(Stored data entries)

============================================================

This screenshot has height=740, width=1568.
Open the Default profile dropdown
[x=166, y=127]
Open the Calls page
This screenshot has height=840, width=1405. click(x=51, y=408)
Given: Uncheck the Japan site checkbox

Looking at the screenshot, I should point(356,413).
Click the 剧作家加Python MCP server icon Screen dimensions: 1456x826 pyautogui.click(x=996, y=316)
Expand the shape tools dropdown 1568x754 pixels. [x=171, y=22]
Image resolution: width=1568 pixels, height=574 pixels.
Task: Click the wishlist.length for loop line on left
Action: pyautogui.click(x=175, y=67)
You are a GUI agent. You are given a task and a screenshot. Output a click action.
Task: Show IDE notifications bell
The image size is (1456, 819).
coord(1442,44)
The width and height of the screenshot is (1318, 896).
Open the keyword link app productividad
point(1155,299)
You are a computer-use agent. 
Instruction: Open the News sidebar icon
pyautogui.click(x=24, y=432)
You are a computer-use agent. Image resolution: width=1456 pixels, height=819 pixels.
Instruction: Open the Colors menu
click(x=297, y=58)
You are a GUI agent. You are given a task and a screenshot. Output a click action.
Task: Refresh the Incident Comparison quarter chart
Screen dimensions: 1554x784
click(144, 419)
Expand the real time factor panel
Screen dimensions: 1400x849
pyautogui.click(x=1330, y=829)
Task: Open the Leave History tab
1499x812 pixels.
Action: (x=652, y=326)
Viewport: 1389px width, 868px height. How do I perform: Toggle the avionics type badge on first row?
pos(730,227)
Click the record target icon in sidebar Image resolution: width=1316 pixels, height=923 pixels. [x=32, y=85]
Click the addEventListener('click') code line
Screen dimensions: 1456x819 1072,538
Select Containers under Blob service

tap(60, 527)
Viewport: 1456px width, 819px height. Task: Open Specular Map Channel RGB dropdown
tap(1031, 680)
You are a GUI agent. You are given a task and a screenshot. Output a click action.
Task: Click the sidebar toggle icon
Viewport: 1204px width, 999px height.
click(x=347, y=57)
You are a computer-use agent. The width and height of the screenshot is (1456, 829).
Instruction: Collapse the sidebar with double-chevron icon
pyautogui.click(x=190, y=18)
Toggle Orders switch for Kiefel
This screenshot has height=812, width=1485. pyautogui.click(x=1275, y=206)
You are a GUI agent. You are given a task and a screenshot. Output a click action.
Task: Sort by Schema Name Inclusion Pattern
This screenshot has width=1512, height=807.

============================================================

▶ PROBLEM TO SOLVE
Retype exactly the lines from the start of the entries through the one with "Click the 剧作家加Python"; include both ends.

▶ RESPONSE AREA
This screenshot has height=740, width=1568.
Open the Default profile dropdown
[x=166, y=127]
Open the Calls page
This screenshot has height=840, width=1405. click(x=51, y=408)
Given: Uncheck the Japan site checkbox

Looking at the screenshot, I should point(356,413).
Click the 剧作家加Python MCP server icon Screen dimensions: 1456x826 pyautogui.click(x=996, y=316)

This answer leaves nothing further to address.